Hans Martz: Was ist ihr größtes Ziel als Weinexperte?

Markus Del Monego: Menschen mit Wein ein bisschen glücklicher zu machen!

Hans Martz: Welches war die für Sie wichtigste Auszeichnung?

Markus Del Monego: Die beiden wichtigsten Auszeichnungen sind für mich der Sommelier-Weltmeister und der Master of Wine. Diese beiden Titel zu werten ist jedoch schwierig, denn die Sommelier-Weltmeisterschaft ist die anspruchsvollste Herausforderung der gastronomischen Welt, während die Prüfung zum Master of Wine in der Weinwelt die vermutlich schwierigste Aufgabe ist und detailliertes Wissen über Wein (Geschichte, Önologie, Anbaugebiete, Terroir, Rebsorten, sensorische Aspekte) verlangt.

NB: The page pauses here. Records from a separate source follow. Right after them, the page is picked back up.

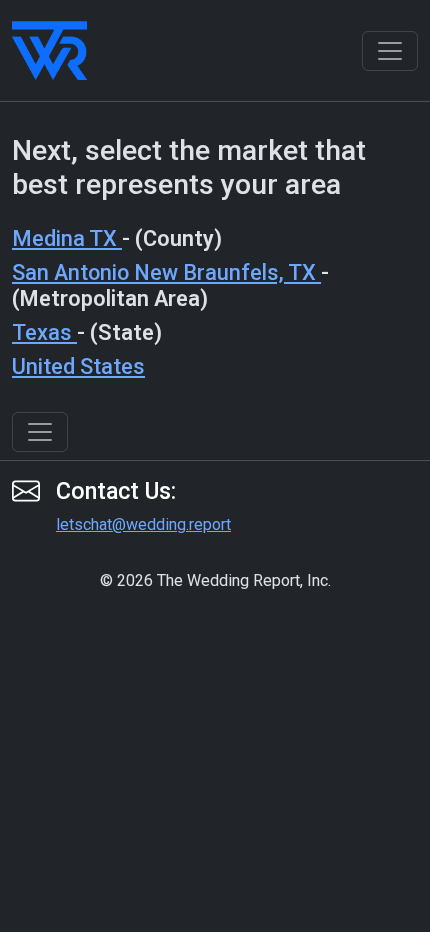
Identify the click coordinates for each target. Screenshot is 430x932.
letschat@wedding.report (143, 524)
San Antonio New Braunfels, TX (166, 272)
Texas (44, 332)
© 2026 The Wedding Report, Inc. (215, 580)
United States (78, 366)
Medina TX (67, 238)
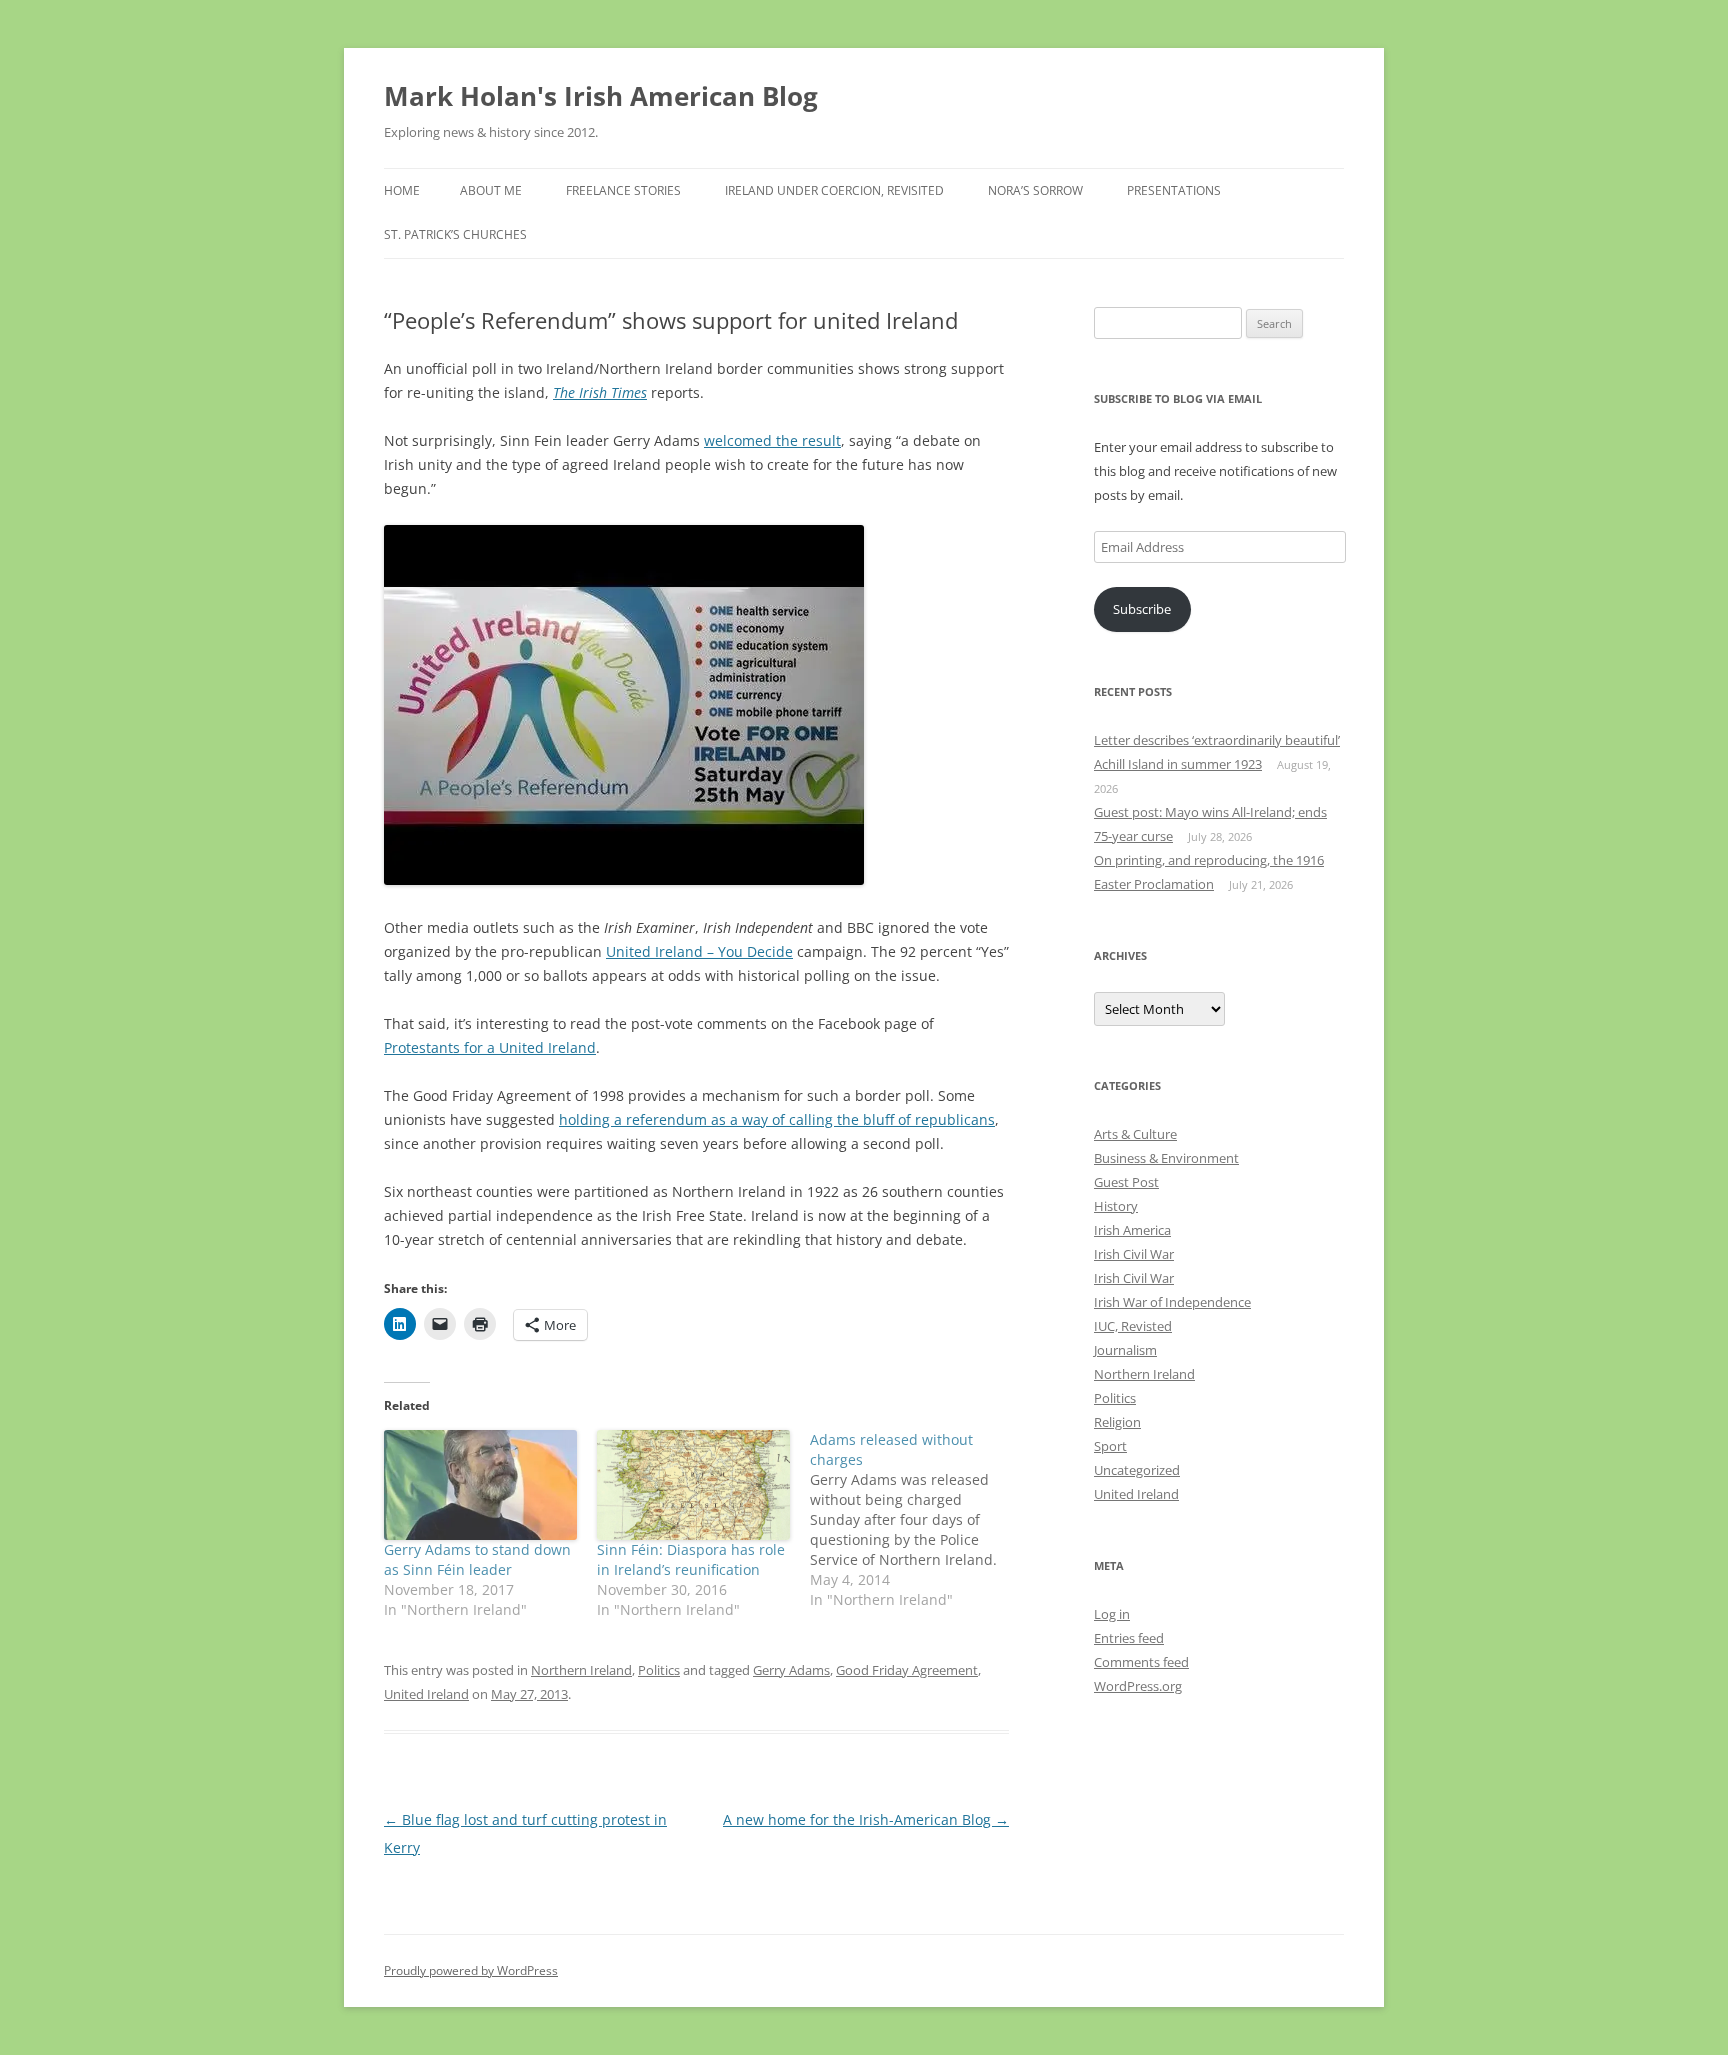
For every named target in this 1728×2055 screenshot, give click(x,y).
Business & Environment (1166, 1158)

Hans Martz: Sie haben einmal gesagt: „Wein ist meine Leidenschaft“. Was war der Auslöser dafür, dass Sie Sommelier geworden sind?

Markus Del Monego: Das war ein Ferienjob im Mövenpick-Restaurant in Weil am Rhein 1983. Als ein amerikanischer Gast eine Flasche besten Rotweins mit Zucker „verbessern“ wollte, war ich so geschockt, dass ich ihn nicht mehr bedienen wollte. Die Restaurantleiterin wies mich aber auf die unterschiedlichen Geschmackspräferenzen der Menschen hin und versprach mir ein Weinseminar, sollte der Gast das Restaurant zufrieden verlassen. Das Versprechen hat sie eingelöst und von dem Moment an bin ich der Faszination für dieses Thema erlegen. 

 

Hans Martz und Markus Del Monego auf der Suche nach einem guten Rotwein

 

Hans Martz: Gibt es etwas, dass sie heute in ihrem Leben anders machen würden?

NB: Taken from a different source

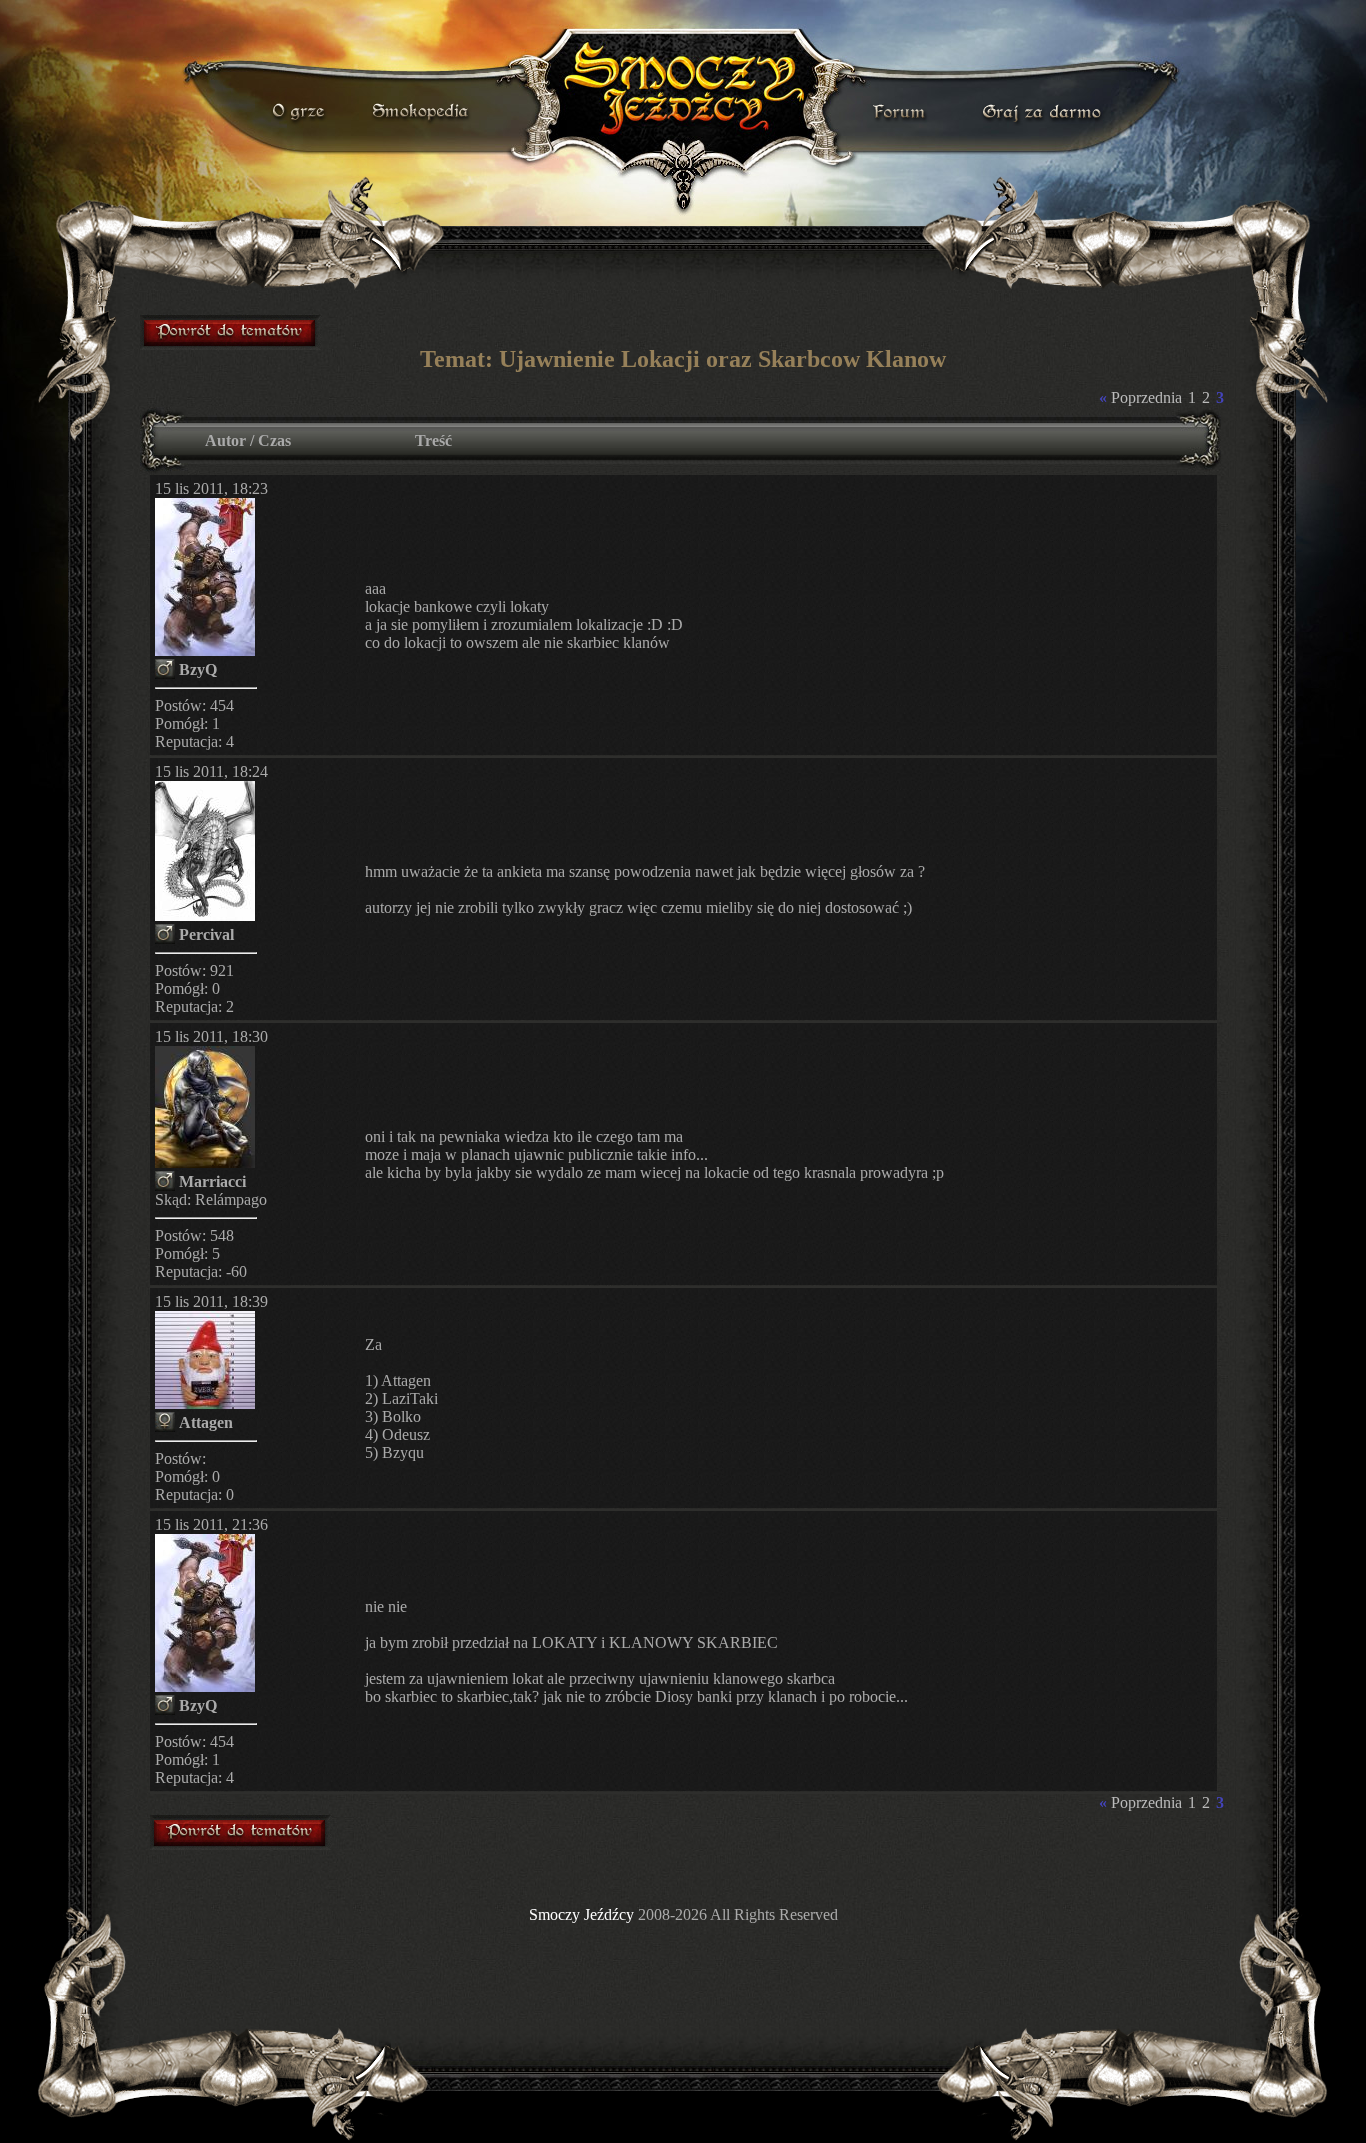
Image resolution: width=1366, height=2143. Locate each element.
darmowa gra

Markus Del Monego (überlegt lange): Was meinen Beruf und meine Partnerschaft angeht, sicher nicht und die beruflichen großen Entscheidungen würde ich heute auch ähnlich treffen. Aber wenn ich mehr Zeit hätte, würde ich mich gerne mehr mit der Kunst, der Kultur und der Musik beschäftigen.

Hans Martz: Del Monego, das hört sich nach italienischen Wurzeln an. Stimmt das?

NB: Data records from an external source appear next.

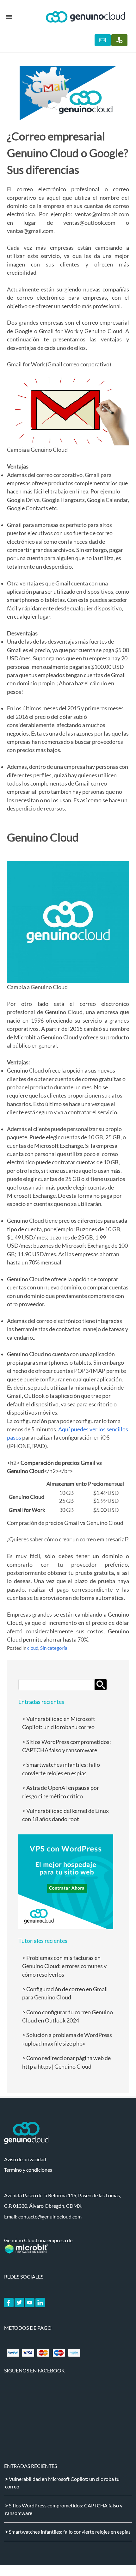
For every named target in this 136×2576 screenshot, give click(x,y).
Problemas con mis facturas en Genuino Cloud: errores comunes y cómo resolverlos (64, 1966)
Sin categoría (53, 1648)
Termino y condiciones (28, 2170)
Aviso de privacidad (25, 2159)
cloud (32, 1648)
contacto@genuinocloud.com (50, 2216)
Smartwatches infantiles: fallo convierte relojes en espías (70, 2532)
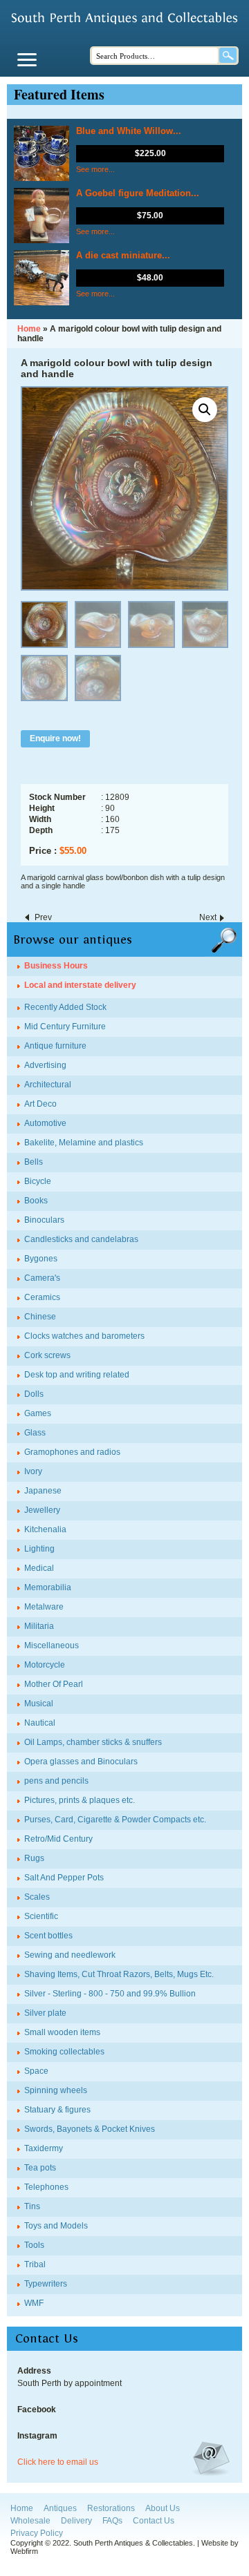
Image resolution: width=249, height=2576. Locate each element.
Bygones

Markus Del Monego: Ja, mein Urgroßvater ist 1906 aus einer kleinen Provinz nördlich von Venedig, aus Belluno/Dolomiten, nach Deutschland ausgewandert.

Hans Martz: Viele Menschen würden gerne mit ihnen tauschen und täglich nur die allerbesten Weine trinken und die weltberühmten Chateaus im Bordeaux besuchen. Macht es immer nur Spaß oder ist das manchmal auch harte Arbeit?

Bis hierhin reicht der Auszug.